**Exercise goal**
Omit all pictures. Quote only the lines from the one with "Task: Expand preview to fullscreen" through the end of the material below.

**Data to process**
────────────────────
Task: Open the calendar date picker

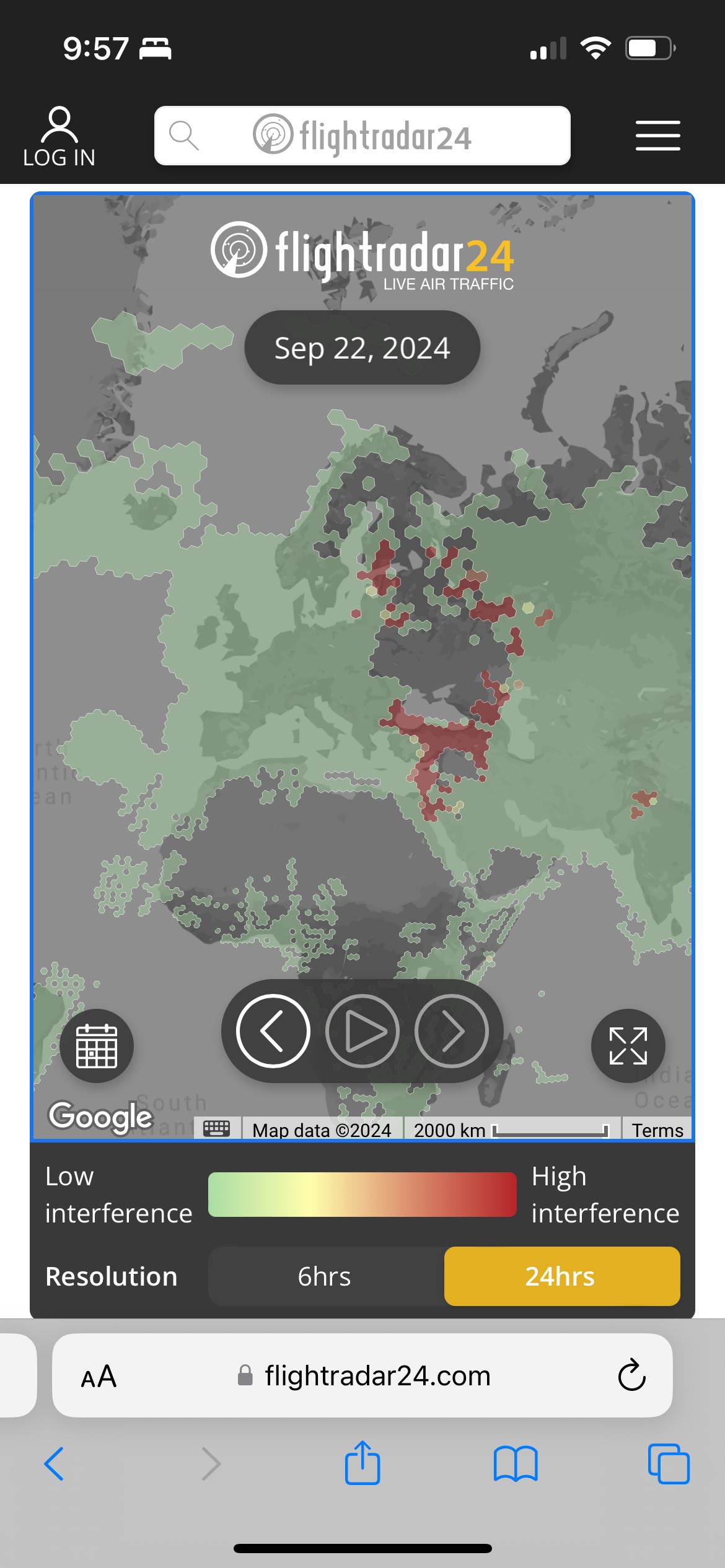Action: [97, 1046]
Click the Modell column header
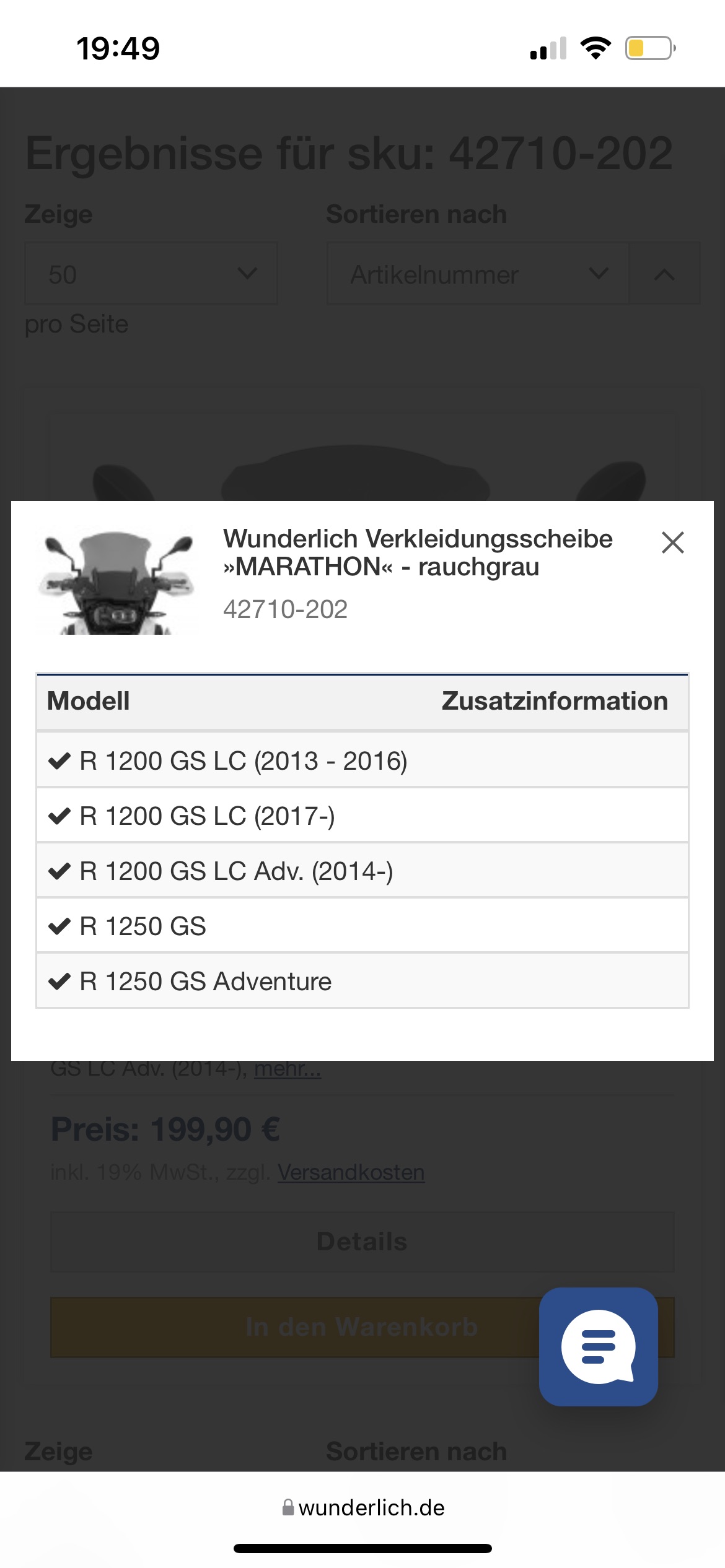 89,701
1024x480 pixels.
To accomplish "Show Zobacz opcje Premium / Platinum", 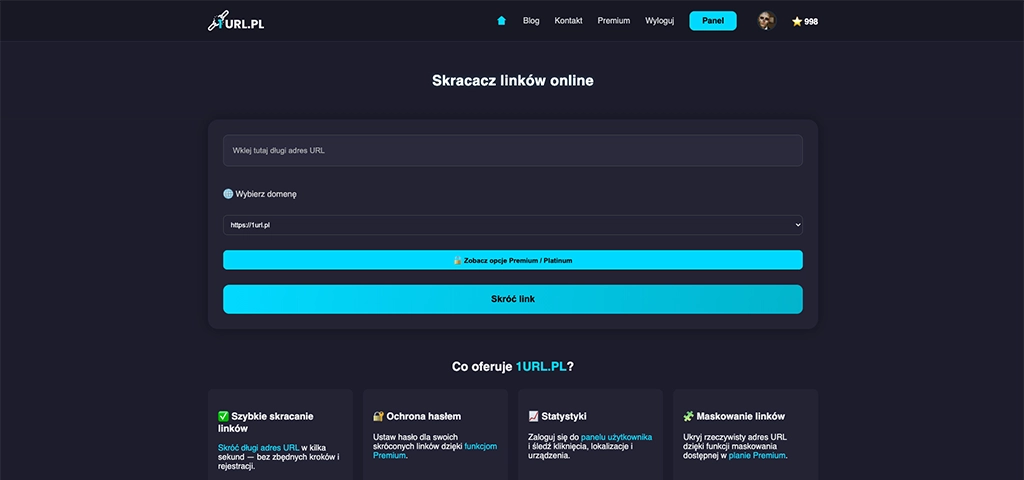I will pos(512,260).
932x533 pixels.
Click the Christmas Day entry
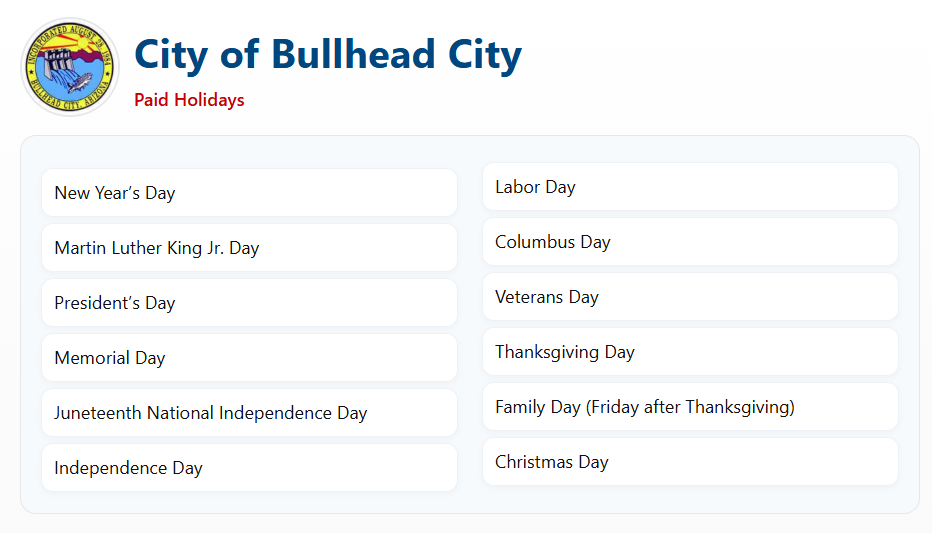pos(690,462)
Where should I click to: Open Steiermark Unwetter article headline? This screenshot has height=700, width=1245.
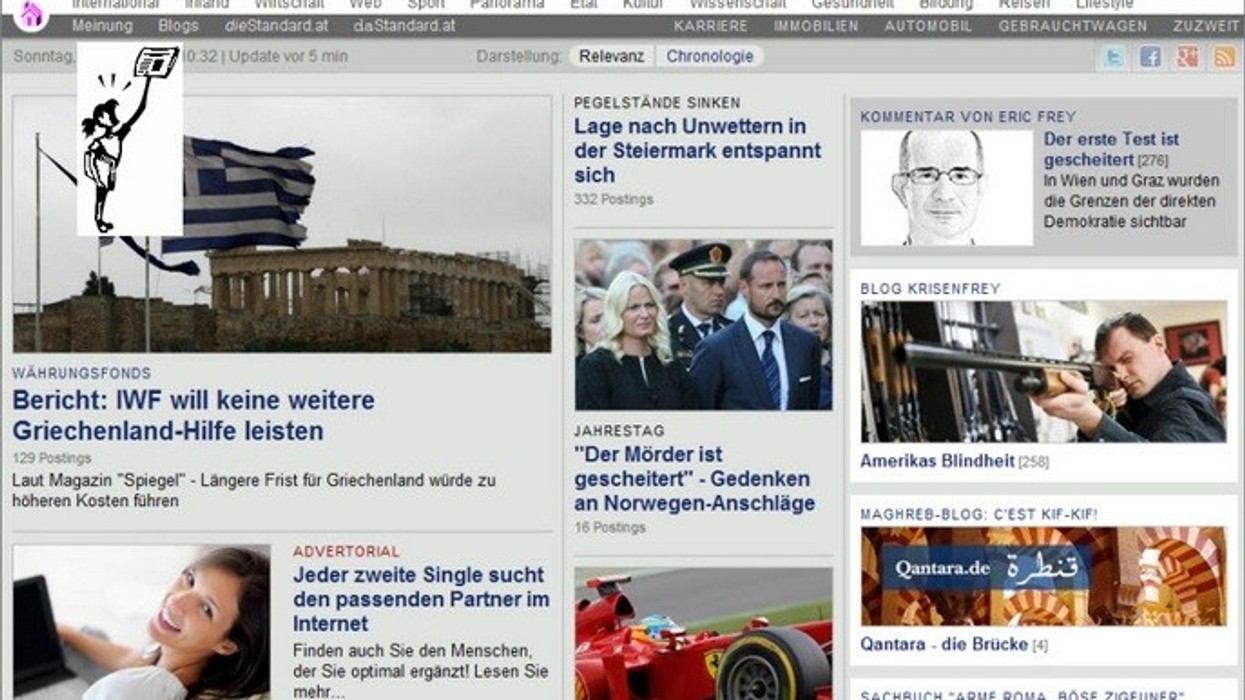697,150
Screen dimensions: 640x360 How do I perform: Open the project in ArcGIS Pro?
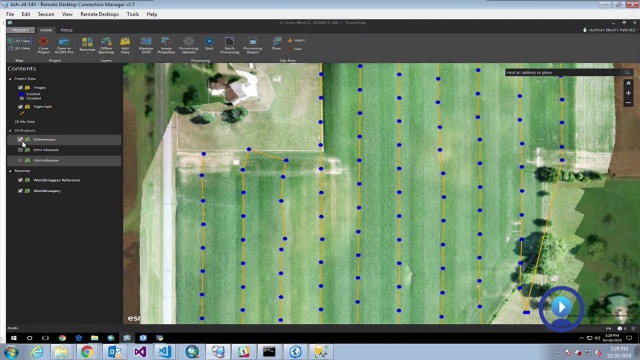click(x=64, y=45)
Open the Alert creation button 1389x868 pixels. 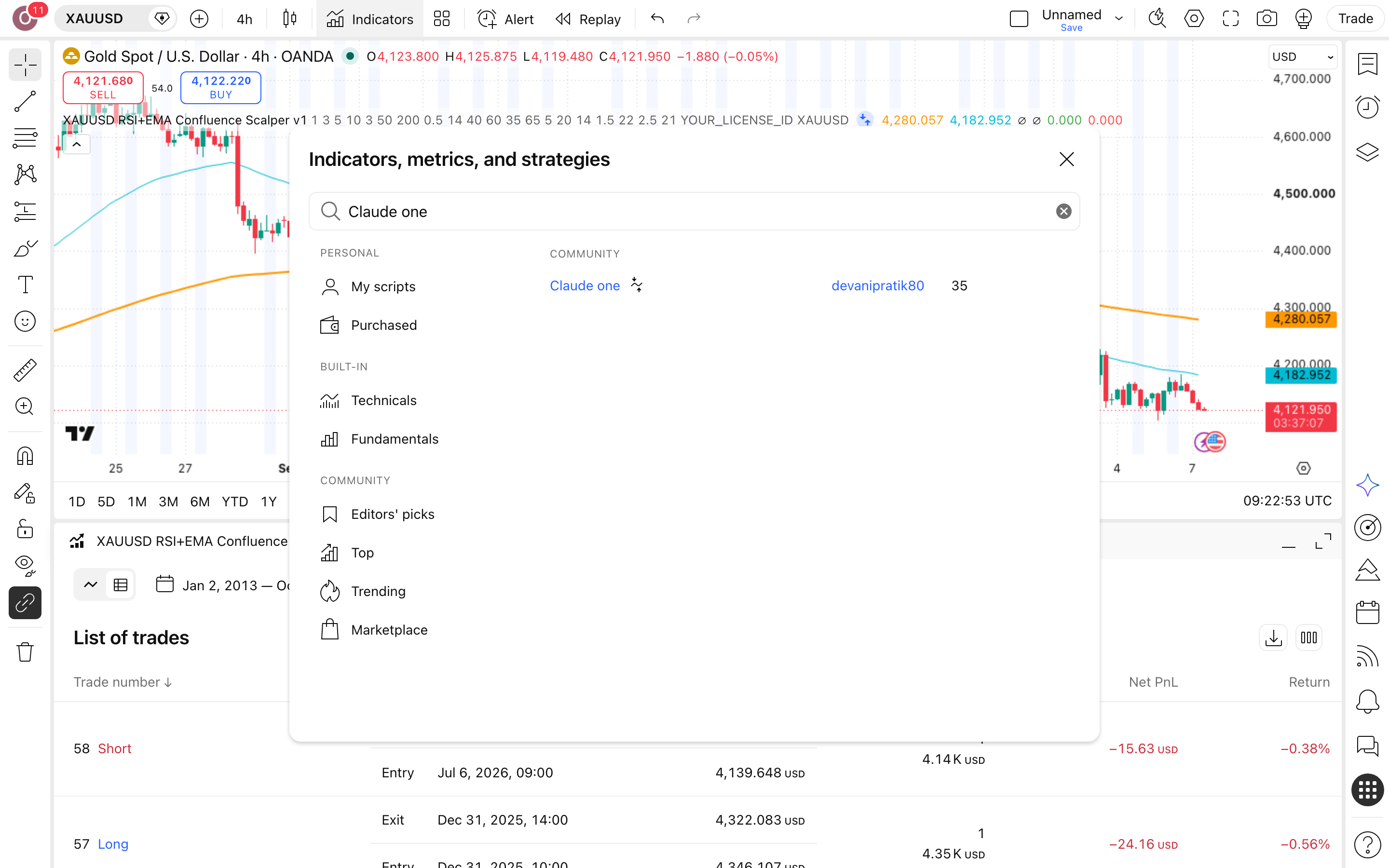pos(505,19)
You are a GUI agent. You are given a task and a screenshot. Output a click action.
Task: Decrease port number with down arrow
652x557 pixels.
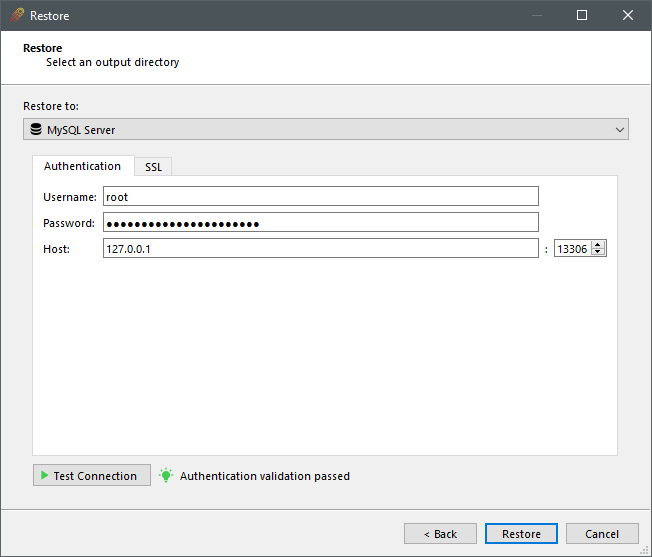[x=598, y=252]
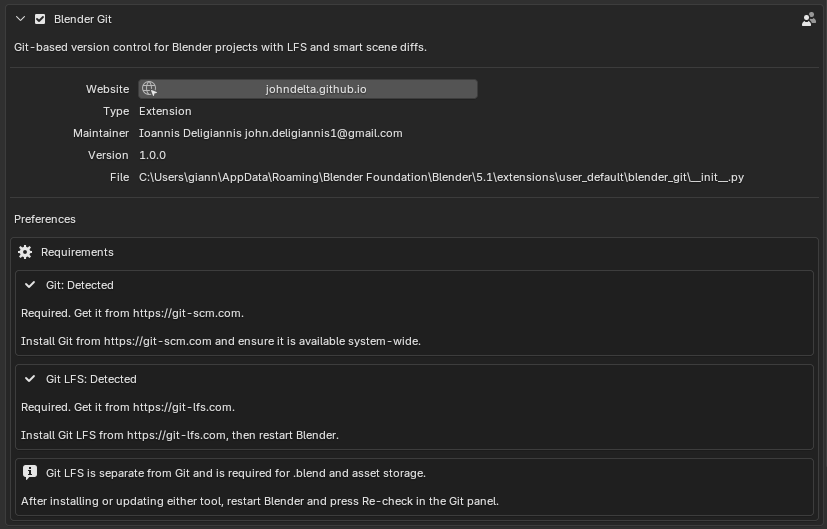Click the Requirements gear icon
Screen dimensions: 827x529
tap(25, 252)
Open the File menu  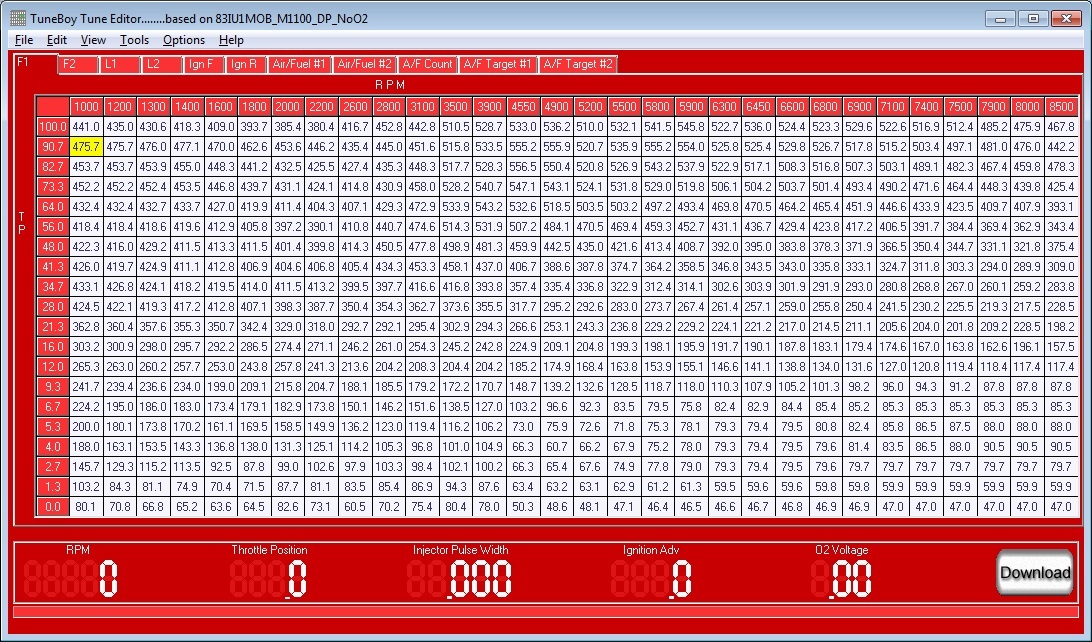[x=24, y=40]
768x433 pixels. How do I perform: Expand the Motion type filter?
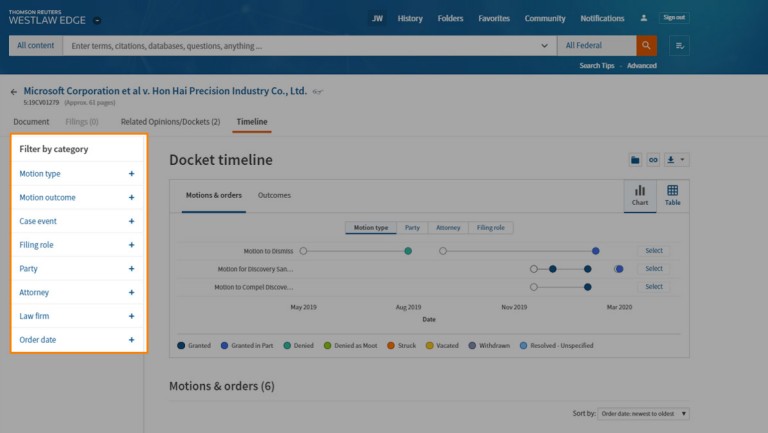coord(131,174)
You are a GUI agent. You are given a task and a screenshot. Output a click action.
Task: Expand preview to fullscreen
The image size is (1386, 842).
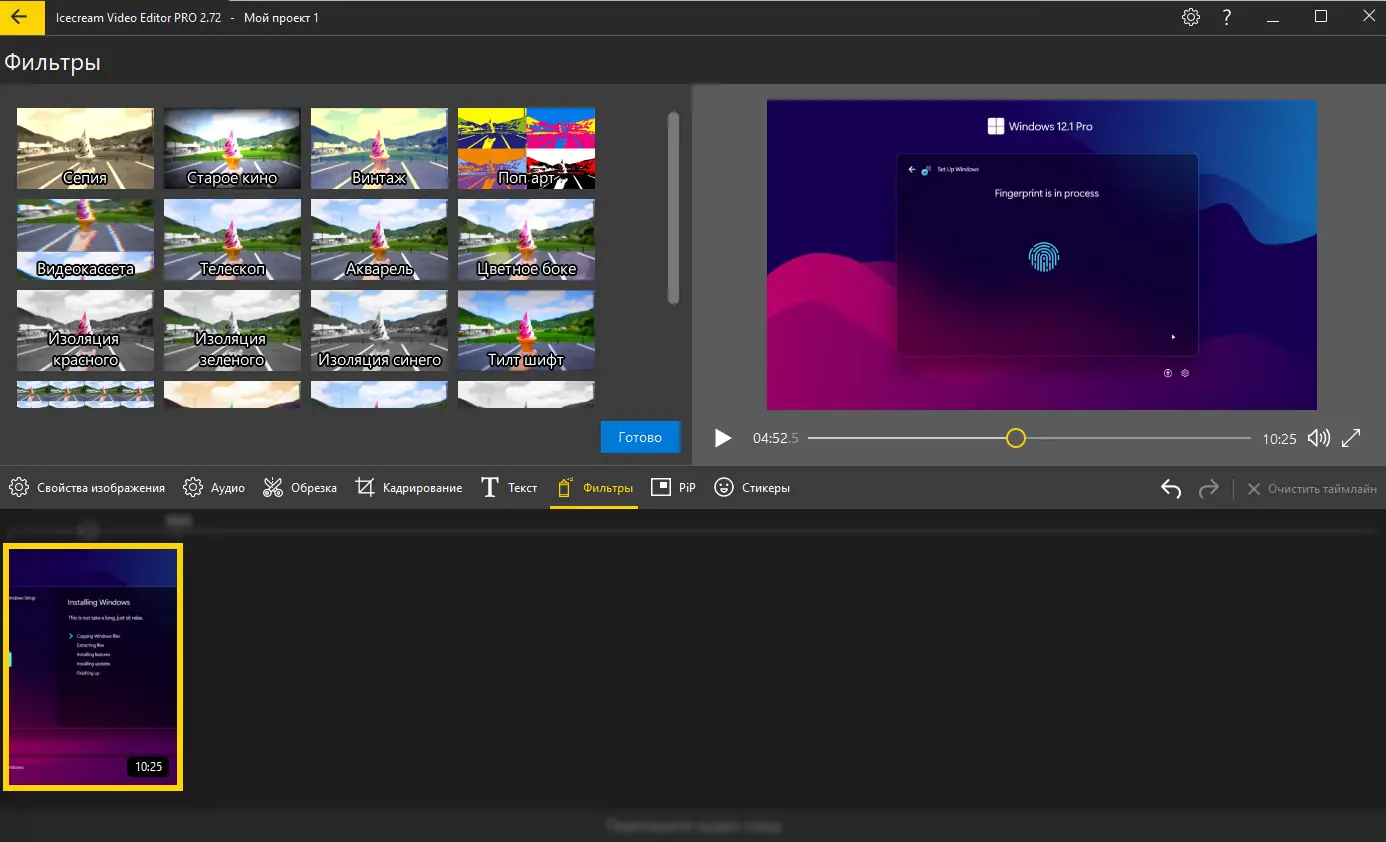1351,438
────────────────────
**Answer for the task**
Task: Expand preview to fullscreen
The image size is (1386, 842).
1351,438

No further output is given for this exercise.